▸ **RECORDS SUPPLIED**:
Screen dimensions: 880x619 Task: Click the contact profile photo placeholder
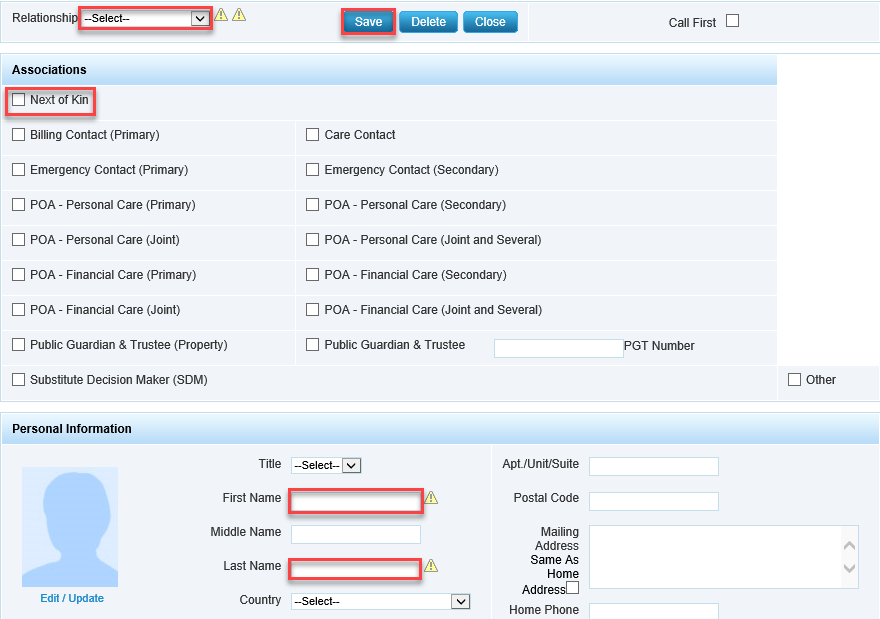70,527
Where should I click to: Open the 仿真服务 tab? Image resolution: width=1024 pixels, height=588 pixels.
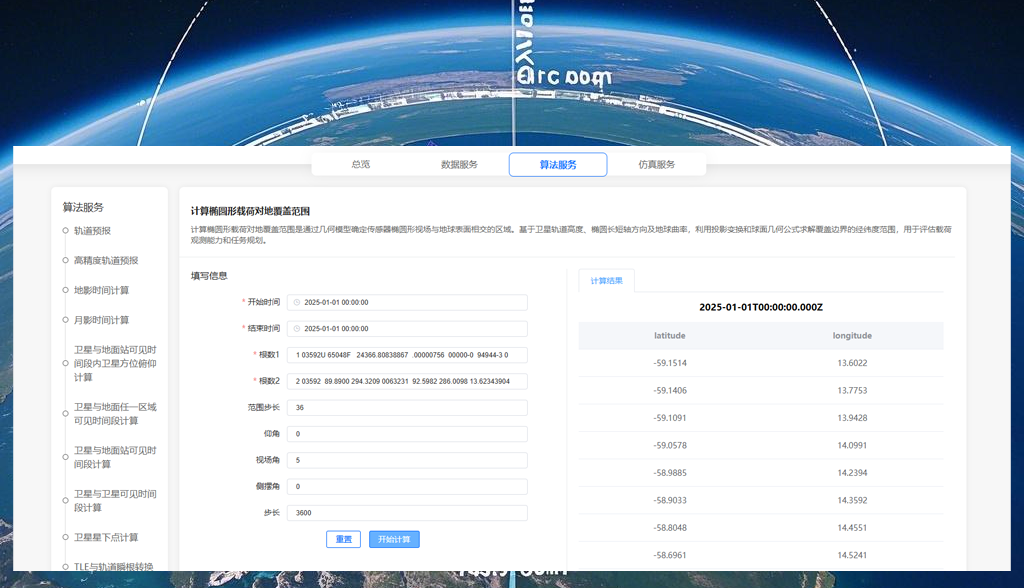tap(658, 164)
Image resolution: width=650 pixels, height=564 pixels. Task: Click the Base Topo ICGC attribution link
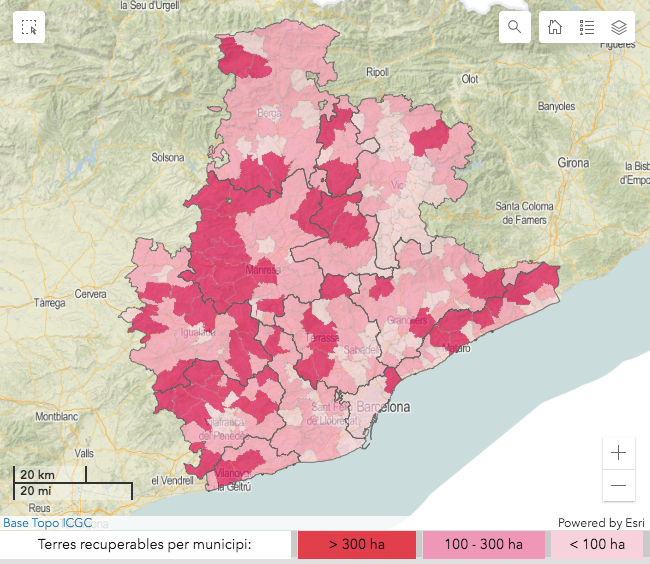click(46, 522)
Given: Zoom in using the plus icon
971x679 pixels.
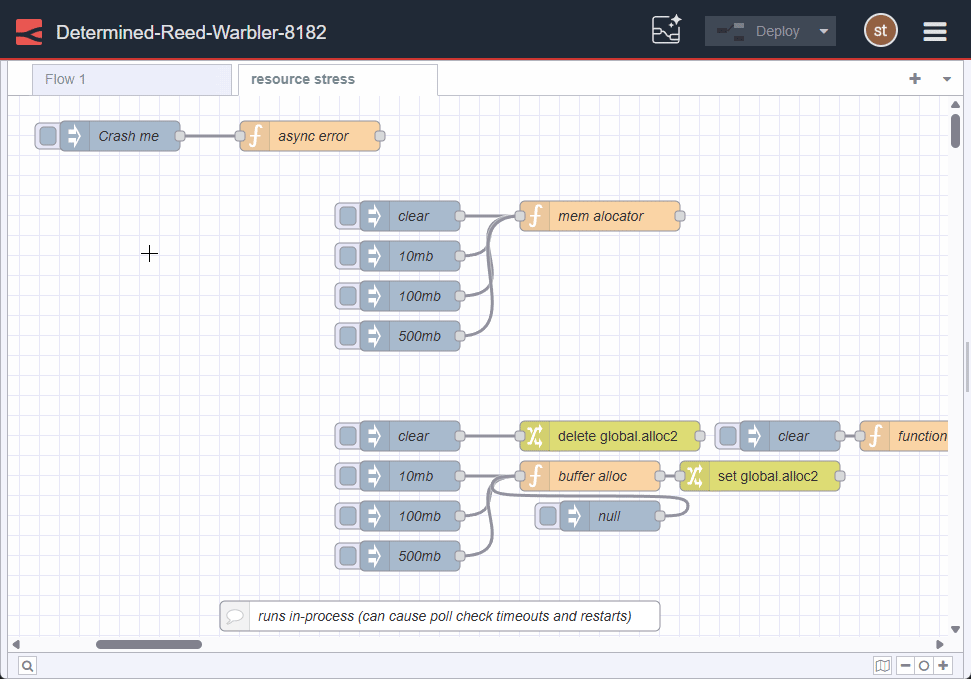Looking at the screenshot, I should pyautogui.click(x=941, y=665).
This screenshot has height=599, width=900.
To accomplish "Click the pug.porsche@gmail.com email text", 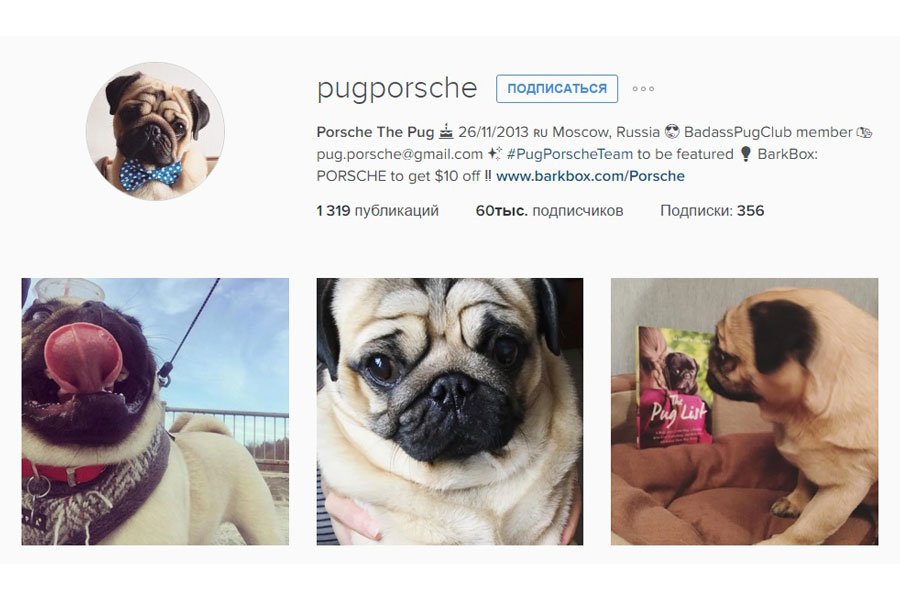I will (x=399, y=154).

▸ **ASSIGNED TASK**:
Repeat the lines exactly as they stand, from the opening line of the data through the line with "This screenshot has height=599, width=900.". Pictures stay out of the copy.

▸ **RESULT**:
Screen dimensions: 880x619 Task: Click the contact profile photo placeholder
70,527
Where should I click to: Open the 仿真服务 tab? Image resolution: width=1024 pixels, height=588 pixels.
tap(658, 164)
Image resolution: width=650 pixels, height=564 pixels. Task: Click the Base Topo ICGC attribution link
click(46, 522)
Given: Zoom in using the plus icon
971x679 pixels.
Looking at the screenshot, I should pyautogui.click(x=941, y=665).
This screenshot has height=599, width=900.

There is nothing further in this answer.